Через несколько секунд склон, на котором стоял дом Дона, остался позади; я скатился в долину. С каким облегчением, прислушиваясь к шороху своих лыж по снегу, бежал я вдоль ровно стелющейся дороги, окидывая взглядом на мили и мили раскинувшуюся к западу равнину. Славно было вновь спуститься на землю.
Верхняя усадьба, не видная от Дона из-за череды холмов, вдруг открылась передо мной не более чем в миле.
Подбежав к воротам, я быстро миновал их, не желая сбиваться с ритма.
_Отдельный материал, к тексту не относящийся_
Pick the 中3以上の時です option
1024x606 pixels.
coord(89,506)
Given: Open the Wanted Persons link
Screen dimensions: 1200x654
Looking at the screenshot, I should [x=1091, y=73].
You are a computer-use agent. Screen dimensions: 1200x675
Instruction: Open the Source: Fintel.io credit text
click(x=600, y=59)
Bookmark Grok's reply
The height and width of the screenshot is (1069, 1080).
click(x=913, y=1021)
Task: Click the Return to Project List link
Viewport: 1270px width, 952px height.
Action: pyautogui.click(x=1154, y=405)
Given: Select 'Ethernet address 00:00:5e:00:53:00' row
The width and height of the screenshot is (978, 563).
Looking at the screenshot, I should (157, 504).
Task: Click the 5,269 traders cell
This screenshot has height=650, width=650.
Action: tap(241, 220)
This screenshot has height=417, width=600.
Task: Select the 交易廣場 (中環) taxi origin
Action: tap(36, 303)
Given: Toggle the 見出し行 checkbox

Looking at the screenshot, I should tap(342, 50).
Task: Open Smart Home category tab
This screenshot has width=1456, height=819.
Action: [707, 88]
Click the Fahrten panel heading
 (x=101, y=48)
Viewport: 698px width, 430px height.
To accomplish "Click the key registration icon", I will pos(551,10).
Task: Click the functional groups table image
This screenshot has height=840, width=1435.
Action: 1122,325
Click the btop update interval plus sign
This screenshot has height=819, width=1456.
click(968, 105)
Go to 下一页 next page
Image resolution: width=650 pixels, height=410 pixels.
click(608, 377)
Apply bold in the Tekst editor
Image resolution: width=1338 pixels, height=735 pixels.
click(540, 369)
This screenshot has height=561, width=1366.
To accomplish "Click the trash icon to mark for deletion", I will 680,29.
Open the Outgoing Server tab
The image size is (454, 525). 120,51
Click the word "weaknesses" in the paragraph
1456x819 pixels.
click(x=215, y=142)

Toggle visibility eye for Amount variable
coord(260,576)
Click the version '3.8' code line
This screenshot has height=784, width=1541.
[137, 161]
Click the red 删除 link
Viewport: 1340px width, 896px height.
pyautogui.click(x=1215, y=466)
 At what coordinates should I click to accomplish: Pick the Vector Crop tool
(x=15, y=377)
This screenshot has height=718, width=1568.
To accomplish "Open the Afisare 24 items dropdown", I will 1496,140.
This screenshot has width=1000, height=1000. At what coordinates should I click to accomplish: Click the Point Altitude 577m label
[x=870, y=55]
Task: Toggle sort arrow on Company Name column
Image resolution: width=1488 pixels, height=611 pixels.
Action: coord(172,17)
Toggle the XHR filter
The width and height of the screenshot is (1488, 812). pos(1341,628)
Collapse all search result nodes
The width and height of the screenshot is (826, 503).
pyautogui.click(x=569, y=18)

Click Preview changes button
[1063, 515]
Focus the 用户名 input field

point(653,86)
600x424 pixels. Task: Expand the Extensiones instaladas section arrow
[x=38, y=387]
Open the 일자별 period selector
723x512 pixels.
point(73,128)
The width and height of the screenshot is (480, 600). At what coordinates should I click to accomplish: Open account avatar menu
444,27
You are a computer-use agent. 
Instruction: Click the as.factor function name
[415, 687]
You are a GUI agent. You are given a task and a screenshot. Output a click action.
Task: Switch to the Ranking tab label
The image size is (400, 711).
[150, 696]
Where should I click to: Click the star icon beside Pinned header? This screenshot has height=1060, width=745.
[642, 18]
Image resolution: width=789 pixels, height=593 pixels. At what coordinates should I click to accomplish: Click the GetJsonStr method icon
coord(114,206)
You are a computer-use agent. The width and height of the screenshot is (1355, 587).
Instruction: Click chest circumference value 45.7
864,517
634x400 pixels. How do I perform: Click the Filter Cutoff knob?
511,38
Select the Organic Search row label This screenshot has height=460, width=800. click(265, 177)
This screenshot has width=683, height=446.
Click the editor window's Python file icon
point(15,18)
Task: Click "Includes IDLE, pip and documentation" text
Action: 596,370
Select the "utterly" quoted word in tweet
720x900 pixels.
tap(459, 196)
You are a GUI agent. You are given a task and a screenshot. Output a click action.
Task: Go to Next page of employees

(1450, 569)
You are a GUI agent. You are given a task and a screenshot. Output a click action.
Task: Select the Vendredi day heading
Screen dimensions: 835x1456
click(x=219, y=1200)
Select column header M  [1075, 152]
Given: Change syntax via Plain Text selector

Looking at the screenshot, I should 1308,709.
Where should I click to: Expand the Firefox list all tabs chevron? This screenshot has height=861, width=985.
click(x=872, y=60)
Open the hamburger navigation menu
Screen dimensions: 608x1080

Я устал, клонило в сон, мечтал об отдыхе, потому что холодные ночи в сторожках не давали по-настоящему расслабиться, однако ноги мои двигались легко, и я мог бы пройти еще не одну милю.
На дороге показались следы лошадиных копыт. Я опять очутился в мире, где можно легко перемещаться с места на место, хотя к востоку за озером дорогу наверняка занесло снегом. Само озеро тоже представляло собой большое снежное поле, и, пожалуй, вряд ли подходило для катания на коньках.
Дорога спускалась к глубокому руслу Доринга. Река не замерзла, но валуны вдоль берегов были покрыты коркой льда. Берега блестели на солнце снежной белизной. На тонком слое снега, которым был устлан мост, отпечатались следы лыж и снегоступов.
Дальше дорога снова поднималась. Сворачивая влево, она вела на сотни миль вглубь долины к горам Хис, Мэнсон, Доринг и Марш. Это был запад, и я чувствовал себя почти дома.
Главная постройка усадьбы представляла собой низкое, вытянутое по фасаду двухэтажное здание. Оно одиноко стояло на обрывистом берегу озера, ничем не защищенное от ветра; поблизости не было ни деревца, если не считать нескольких высоких сосен, росших у дальнего крыла. Тесно сгрудившиеся конюшни, амбары и дома семьи Эккли прятались за рощицей вечнозеленых деревьев у одного из отрогов, круто подымавшихся вверх, к массиву Дорингклорн.